EXERCISE => Please repeat, without alteration, the line containing "Task: Copy the IP address with copy icon" and every line that follows it to the end of the entries below, and only those lines.

---+---

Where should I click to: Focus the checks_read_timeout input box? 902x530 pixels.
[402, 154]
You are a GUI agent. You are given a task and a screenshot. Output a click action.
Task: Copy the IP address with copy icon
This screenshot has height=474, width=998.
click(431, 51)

---+---

ANSWER =>
Task: Copy the IP address with copy icon
This screenshot has height=474, width=998.
click(431, 51)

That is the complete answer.